Opened in 2010 as a venue to serve as a reminder of the infringements of Human Rights committed during the military dictatorship and, in this manner, to uplift the victims and their families.
This modern building houses a large exhibition of visual and documentary testimonies that invite the visitor to reflection, understanding and education regarding Human Rights.
Visits are free of charge and are orientated towards the general public. The museum covers 8,000 square meters and includes a digital library. Temporary exhibitions, workshops and courses are also held in the facilities to help deepen knowledge of Human Rights.
The Museum of Memory and Human Rights was created as an act of reparation and a space meant to highlight the infringements of Human Rights committed in the country between 1973 and 1990, the aim being to uplift victims and their families, fostering political and ethical reflection in order to strengthen the national will so that such events will never occur again in Chile.
Its origins lie in the recommendations of the Rettig Report; in President Ricardo Lagos’ administration’s support policies for the construction of memorials, and in the decision of President Michelle Bachelet’s administration to respond to the demands of organizations of family members of victims and human rights defense agencies, whose files were added to UNESCO’s register of “Memory of the World” records.

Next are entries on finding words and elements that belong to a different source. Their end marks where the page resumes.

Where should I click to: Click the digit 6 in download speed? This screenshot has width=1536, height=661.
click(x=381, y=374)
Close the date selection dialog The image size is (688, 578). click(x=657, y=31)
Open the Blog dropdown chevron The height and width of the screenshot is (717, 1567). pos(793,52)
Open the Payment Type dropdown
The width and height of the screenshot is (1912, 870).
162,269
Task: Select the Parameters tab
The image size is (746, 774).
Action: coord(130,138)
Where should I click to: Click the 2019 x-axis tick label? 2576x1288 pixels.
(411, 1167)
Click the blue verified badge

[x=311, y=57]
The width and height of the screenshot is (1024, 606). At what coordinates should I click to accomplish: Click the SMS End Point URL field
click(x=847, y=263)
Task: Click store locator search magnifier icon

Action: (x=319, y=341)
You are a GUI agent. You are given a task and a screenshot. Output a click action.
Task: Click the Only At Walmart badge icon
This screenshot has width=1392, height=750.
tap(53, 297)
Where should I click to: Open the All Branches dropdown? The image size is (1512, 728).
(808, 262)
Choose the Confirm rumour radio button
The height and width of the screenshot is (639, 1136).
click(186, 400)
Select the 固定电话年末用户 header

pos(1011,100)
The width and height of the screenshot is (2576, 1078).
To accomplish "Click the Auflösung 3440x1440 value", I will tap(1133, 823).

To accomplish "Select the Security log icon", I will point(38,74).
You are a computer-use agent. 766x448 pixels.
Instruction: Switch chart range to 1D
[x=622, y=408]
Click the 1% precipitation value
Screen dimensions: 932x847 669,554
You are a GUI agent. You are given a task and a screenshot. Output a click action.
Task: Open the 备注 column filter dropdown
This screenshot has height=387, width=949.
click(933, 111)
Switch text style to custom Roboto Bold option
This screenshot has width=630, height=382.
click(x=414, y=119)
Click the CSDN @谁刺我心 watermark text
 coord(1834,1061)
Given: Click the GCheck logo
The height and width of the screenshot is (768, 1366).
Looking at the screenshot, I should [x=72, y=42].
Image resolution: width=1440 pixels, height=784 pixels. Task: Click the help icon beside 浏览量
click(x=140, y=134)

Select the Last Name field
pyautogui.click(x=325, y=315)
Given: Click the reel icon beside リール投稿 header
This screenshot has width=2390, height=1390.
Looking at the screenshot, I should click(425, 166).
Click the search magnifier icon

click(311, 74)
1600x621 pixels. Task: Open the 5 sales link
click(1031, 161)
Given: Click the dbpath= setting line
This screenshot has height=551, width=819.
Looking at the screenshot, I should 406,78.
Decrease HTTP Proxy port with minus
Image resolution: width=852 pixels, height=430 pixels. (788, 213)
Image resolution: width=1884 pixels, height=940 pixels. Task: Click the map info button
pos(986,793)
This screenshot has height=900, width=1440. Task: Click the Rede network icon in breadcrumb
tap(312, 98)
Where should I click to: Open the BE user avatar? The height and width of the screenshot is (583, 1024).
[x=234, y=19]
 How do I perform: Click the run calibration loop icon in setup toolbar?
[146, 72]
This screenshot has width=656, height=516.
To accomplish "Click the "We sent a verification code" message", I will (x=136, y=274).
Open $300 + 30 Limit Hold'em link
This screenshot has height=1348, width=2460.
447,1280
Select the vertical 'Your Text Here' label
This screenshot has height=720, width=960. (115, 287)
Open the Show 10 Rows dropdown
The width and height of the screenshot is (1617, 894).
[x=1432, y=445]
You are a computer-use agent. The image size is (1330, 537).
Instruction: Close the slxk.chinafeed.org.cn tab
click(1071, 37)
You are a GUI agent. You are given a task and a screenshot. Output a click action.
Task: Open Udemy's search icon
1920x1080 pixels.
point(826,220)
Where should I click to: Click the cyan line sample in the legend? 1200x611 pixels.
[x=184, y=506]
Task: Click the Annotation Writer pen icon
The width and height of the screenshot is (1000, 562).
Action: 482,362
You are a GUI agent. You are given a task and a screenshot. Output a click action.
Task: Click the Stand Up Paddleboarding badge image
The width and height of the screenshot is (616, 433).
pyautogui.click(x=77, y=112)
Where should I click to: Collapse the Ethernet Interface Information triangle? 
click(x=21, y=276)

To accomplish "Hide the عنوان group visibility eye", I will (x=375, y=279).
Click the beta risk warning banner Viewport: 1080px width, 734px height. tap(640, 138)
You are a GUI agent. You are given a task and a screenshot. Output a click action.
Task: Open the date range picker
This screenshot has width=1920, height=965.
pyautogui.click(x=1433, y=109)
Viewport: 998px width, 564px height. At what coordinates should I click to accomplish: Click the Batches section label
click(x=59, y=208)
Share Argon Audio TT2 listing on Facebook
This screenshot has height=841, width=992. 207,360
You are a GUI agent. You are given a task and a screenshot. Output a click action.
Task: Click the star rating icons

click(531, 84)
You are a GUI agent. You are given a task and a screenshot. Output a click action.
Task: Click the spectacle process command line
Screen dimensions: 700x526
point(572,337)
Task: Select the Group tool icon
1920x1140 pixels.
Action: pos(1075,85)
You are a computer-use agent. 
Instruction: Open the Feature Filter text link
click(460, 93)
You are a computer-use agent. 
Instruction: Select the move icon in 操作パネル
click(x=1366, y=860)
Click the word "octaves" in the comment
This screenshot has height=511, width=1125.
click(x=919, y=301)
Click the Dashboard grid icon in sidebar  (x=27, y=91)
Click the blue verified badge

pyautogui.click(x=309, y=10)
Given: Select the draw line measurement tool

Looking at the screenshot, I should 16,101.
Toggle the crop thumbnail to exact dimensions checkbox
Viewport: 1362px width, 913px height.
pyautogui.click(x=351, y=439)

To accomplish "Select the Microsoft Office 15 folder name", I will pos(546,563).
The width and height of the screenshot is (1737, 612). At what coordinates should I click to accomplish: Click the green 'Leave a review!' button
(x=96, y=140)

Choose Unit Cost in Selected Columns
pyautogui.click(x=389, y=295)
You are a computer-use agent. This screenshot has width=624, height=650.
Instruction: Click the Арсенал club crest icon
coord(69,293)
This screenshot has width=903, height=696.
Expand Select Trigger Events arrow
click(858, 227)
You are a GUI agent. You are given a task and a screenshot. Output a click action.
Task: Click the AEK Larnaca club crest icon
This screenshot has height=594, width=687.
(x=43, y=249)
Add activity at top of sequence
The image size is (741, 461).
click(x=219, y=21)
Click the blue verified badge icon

The museum was conceived as a place to preserve and exhibit testimonies and documents that give an overview of recent history as well as to deal with contingent issues such as violence, discrimination, and indigenous peoples’ rights, among other matters of national interest.
The permanent exhibit of the Museum of Memory and Human Rights includes elements that narrate the events that occurred in Chile between September 11, 1973 and March 10, 1990.
Through interactive resources as well as visual and audio supports, the museum invites visitors to reflect on the meaning of this period in Chile’s history.
Other highlights include collections of objects commemorating the victims, pieces of considerable symbolic value such as prison handicrafts, personal and biographic objects; apart from oral and written testimonies.